→ HOW TO COMPLETE THIS TASK
Return the line containing "You are a computer-use" and every line beneath it through the end of the entries below, unchanged. Pictures stay out.

───

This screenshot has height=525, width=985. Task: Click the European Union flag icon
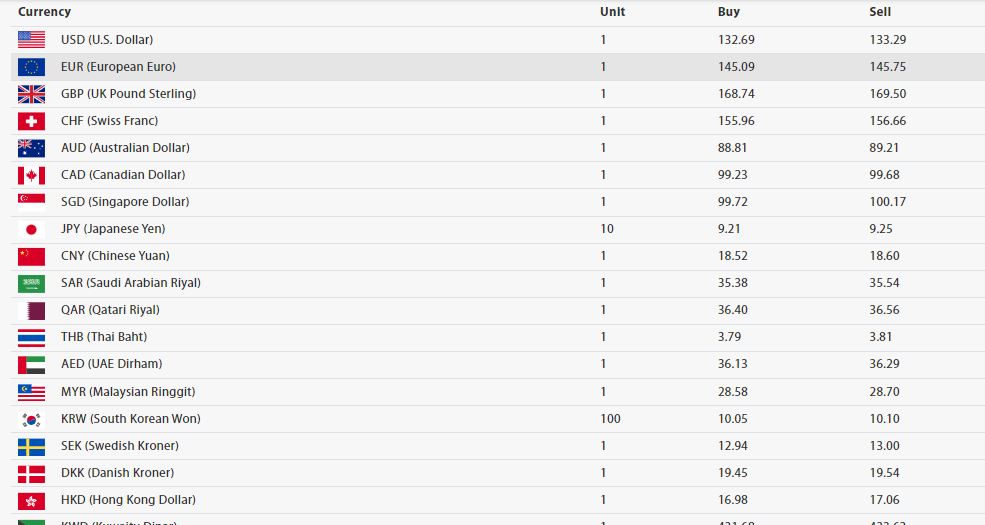tap(31, 67)
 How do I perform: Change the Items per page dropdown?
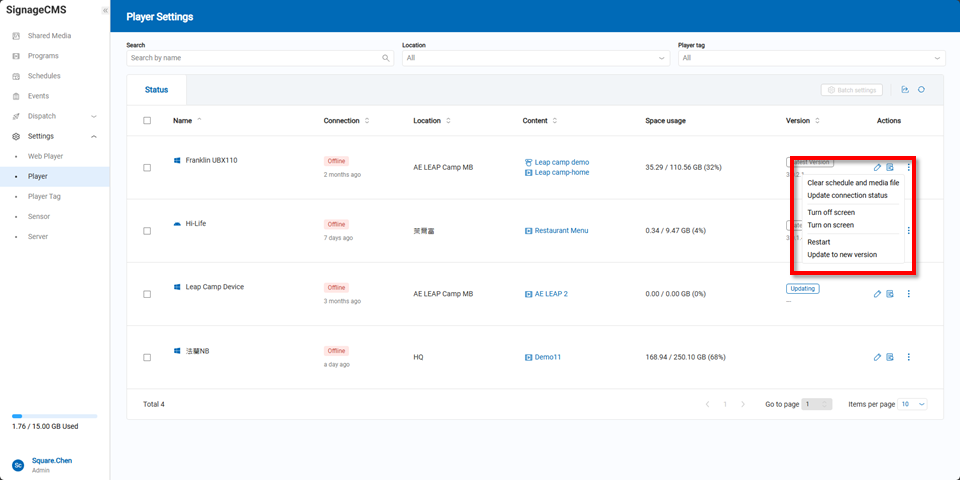pos(913,404)
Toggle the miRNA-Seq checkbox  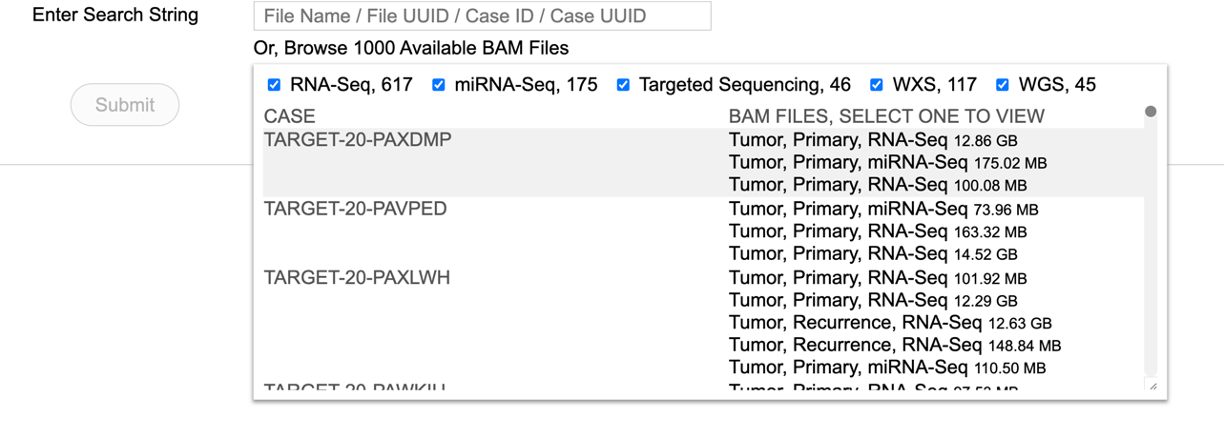[x=438, y=85]
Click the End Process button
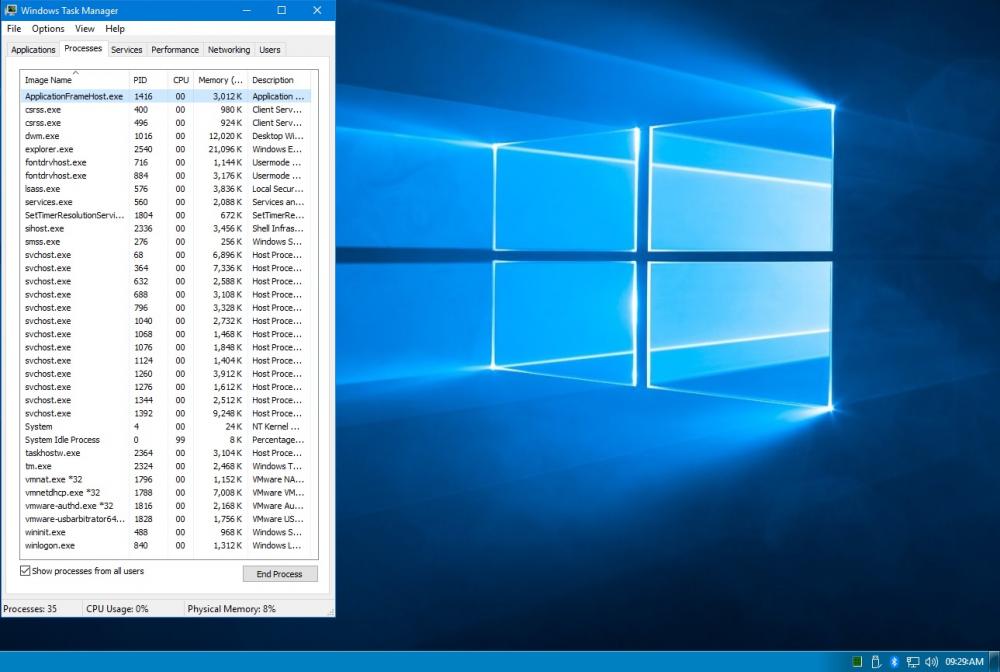 tap(280, 574)
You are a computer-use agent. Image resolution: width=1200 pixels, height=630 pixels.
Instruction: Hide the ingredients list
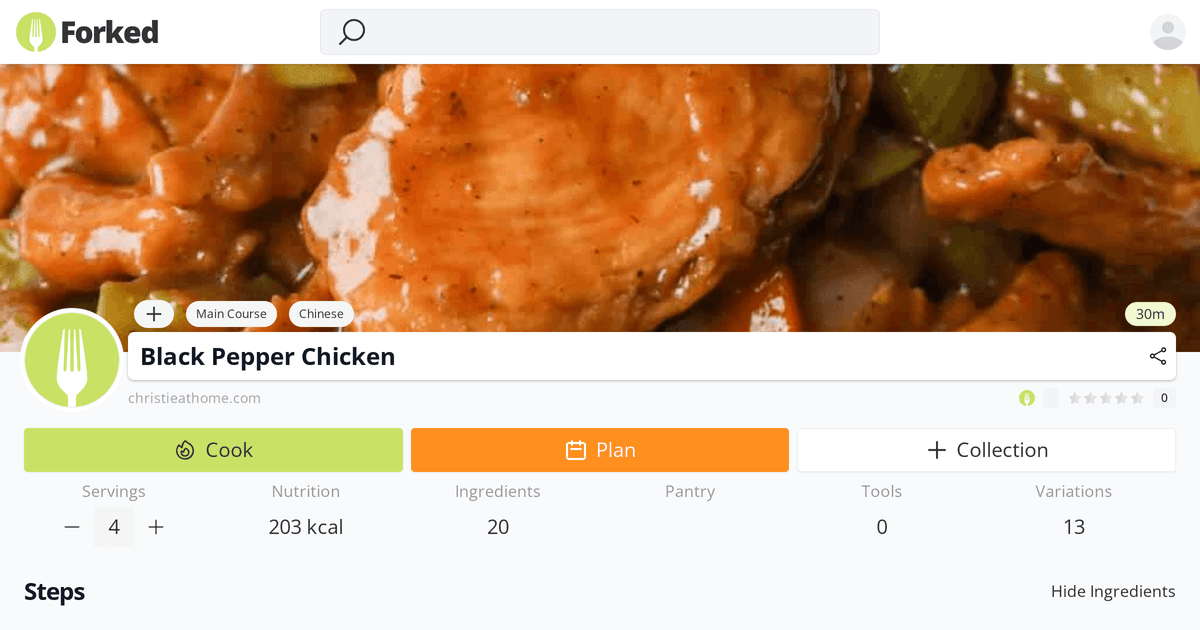coord(1113,591)
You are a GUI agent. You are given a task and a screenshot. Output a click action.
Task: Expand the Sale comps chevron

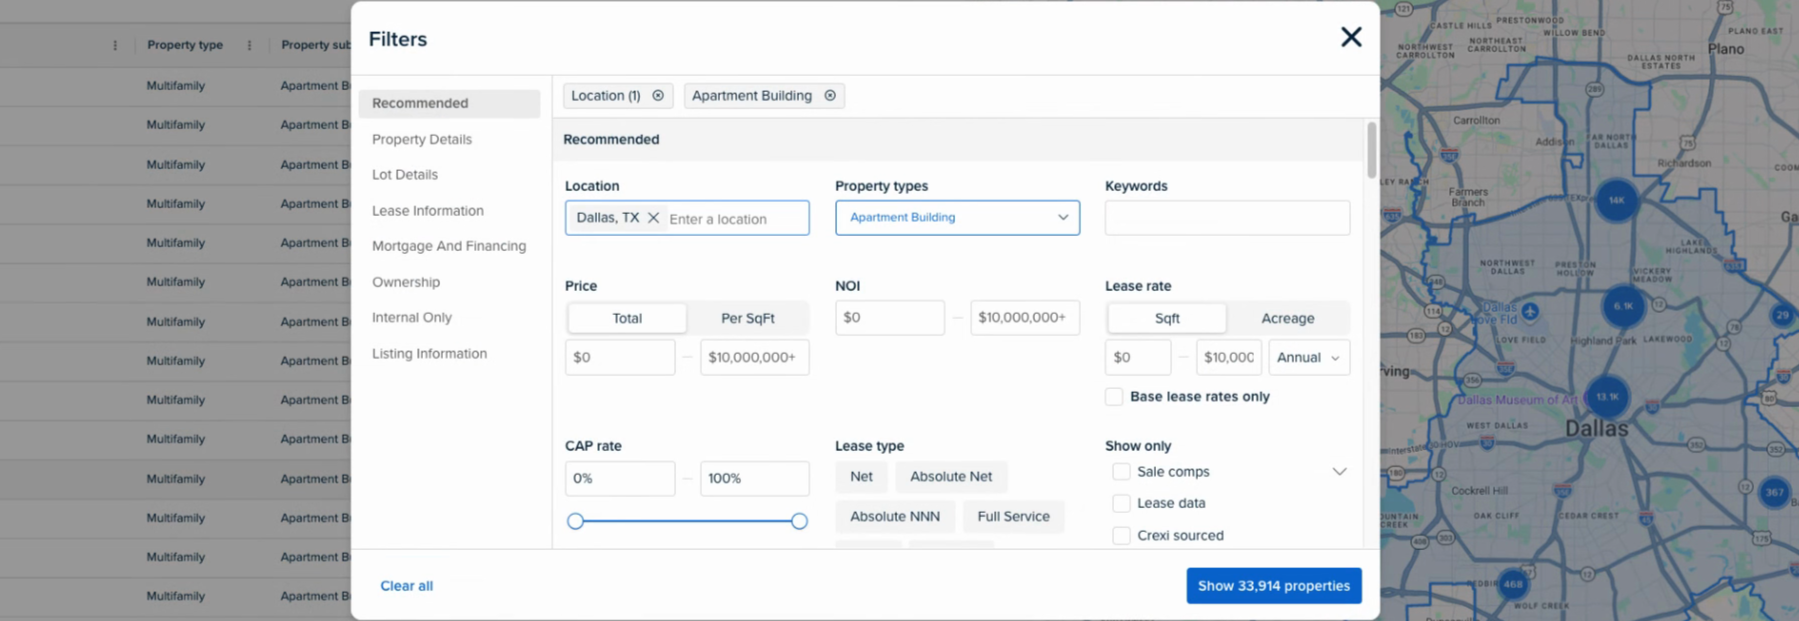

───

→ WRITTEN ANSWER
You are a computer-use agent. Image resolution: width=1200 pixels, height=630 pixels.
Instruction: Hide the ingredients list
coord(1113,591)
You are a GUI agent. You are given a task and a screenshot. Output a click action.
Task: Expand the Sale comps chevron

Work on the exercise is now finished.